## Task item:
Your task is to transcribe each record exactly and to omit every image.

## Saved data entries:

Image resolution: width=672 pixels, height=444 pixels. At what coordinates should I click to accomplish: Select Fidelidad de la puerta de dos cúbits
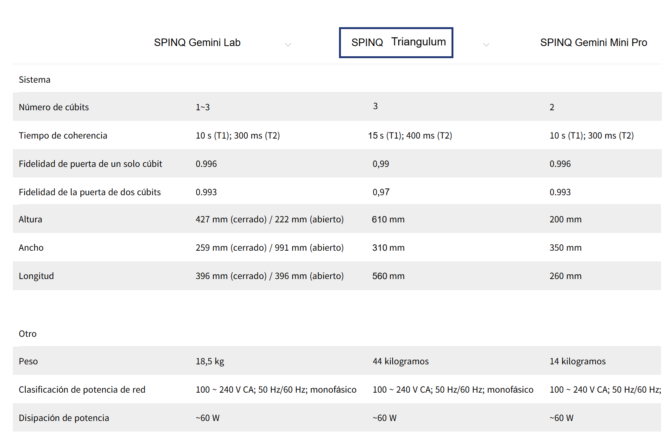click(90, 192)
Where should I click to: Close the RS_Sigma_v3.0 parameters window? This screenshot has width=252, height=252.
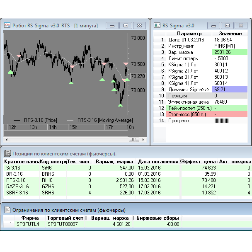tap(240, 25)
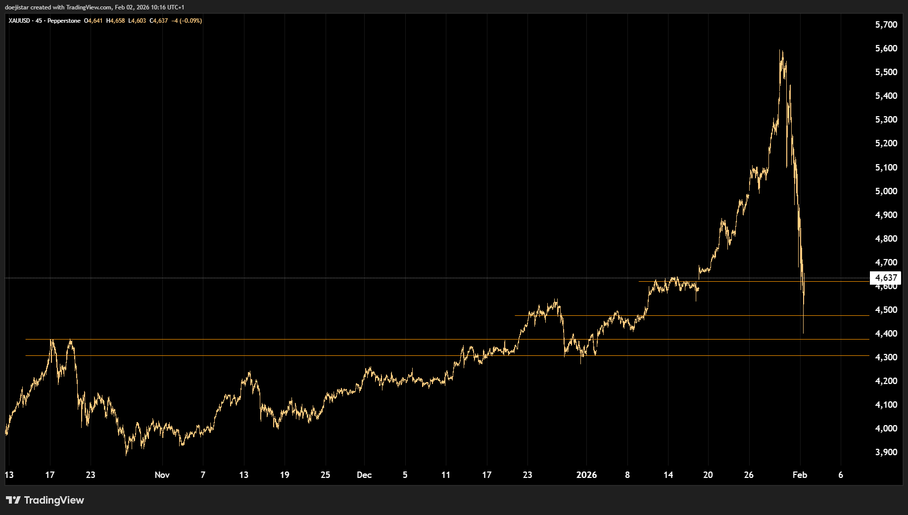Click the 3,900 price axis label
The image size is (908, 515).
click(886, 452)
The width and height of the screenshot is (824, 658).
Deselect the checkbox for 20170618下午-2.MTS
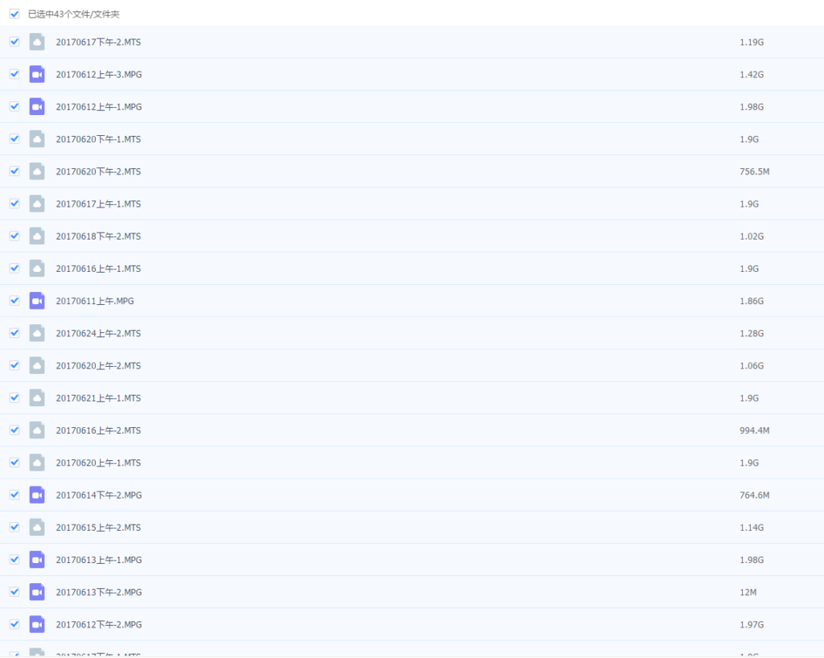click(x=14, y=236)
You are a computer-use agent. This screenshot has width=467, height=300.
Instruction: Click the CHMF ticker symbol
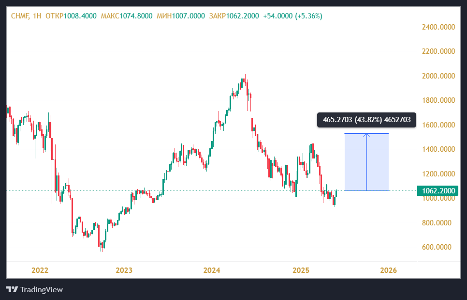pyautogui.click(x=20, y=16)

## Completed task:
Image resolution: width=672 pixels, height=444 pixels. At what coordinates should I click to accomplish: Select Fidelidad de la puerta de dos cúbits
click(90, 192)
Where should I click to: Close the RS_Sigma_v3.0 parameters window? This screenshot has width=252, height=252.
tap(240, 25)
Click the 3,900 price axis label
The image size is (908, 515).
click(886, 452)
The width and height of the screenshot is (824, 658).
Deselect the checkbox for 20170618下午-2.MTS
click(x=14, y=236)
You are a computer-use agent. This screenshot has width=467, height=300.
Instruction: Click the CHMF ticker symbol
pyautogui.click(x=20, y=16)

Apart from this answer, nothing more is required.